TEXTE FOURNI
'''
Les États-Unis ont poursuivi leurs frappes contre l'Iran pour la huitième nuit d'affilée, selon un communiqué du Commandement central américain (Centcom). L'opération a visé "les forces du Corps des Gardiens de la Révolution islamique qui ont lancé des attaques contre des membres des forces américaines en Jordanie le 17 juillet", précise le Centcom. Cette nouvelle série de bombardements intervient en réponse à l'incident qui a coûté la vie à deux soldats américains dans le nord-est de la Jordanie.
Dans la foulée, l'armée iranienne a annoncé avoir riposté en attaquant deux bases militaires au Koweït. Selon la télévision d'État iranienne, des "attaques de grande ampleur avec des drones suicide" ont été lancées contre le dépôt de munitions des forces armées américaines à Camp Udairi, ainsi que contre le système radar Patriot et le radar de surveillance aérienne de la base aérienne Ali Al-Salem. Ces frappes constituent une escalade significative dans le conflit qui oppose les deux puissances.
'''
DONNÉES SOURCES
'''
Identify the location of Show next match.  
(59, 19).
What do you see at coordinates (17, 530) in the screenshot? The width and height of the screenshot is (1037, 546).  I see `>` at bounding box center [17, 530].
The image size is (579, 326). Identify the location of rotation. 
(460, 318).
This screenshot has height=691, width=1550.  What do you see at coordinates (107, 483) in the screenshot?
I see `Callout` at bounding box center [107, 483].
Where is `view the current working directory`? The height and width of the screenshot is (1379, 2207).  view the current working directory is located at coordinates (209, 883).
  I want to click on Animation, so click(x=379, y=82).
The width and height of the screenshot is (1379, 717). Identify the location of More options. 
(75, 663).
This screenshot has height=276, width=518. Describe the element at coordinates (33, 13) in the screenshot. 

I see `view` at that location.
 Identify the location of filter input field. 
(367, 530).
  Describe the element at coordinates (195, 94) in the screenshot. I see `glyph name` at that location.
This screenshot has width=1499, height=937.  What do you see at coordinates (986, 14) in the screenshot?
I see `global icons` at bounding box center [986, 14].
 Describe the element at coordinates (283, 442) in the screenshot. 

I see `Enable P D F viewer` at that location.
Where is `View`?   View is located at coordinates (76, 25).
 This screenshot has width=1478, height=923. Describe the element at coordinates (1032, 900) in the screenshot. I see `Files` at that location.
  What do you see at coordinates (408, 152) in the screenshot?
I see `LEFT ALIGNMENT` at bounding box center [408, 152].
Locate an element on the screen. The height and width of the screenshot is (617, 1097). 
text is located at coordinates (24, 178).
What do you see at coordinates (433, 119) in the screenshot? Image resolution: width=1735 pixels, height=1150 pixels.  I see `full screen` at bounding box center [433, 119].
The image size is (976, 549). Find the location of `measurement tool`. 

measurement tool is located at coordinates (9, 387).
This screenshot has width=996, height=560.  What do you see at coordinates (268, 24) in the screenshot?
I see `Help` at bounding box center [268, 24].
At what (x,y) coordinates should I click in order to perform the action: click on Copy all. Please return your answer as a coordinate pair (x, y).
'''
CONSIGNE 1
Relevez tous les pays nommés dans le texte sur les frappes américaines contre l'Iran.
CONSIGNE 2
Poursuivez le texte sur les frappes entre les États-Unis et l'Iran après sa dernière phrase.
La liste ci-dessus forme un ensemble distinct du texte.

CORRIGÉ 1
États-Unis, Iran, Jordanie, Koweït

CORRIGÉ 2
L'attaque du 17 juillet en Jordanie, attribuée par Washington aux Gardiens de la Révolution, avait fait deux morts et un disparu parmi les forces américaines. Depuis, les États-Unis mènent des bombardements quotidiens contre des cibles militaires en Iran, détruisant notamment des ponts et un aéroport lors de précédentes vagues. Les autorités iraniennes avaient averti que la poursuite des frappes entraînerait une "offensive totale".
Les bases visées au Koweït abritent des troupes et du matériel américains déployés dans la région. L'attaque menée par Téhéran marque un élargissement géographique du conflit, qui dépasse désormais les frontières iraniennes et irakiennes. Aucun bilan immédiat n'a été communiqué sur d'éventuelles pertes humaines ou dégâts matériels dans ces installations. La communauté internationale suit avec inquiétude cette nouvelle phase de tensions.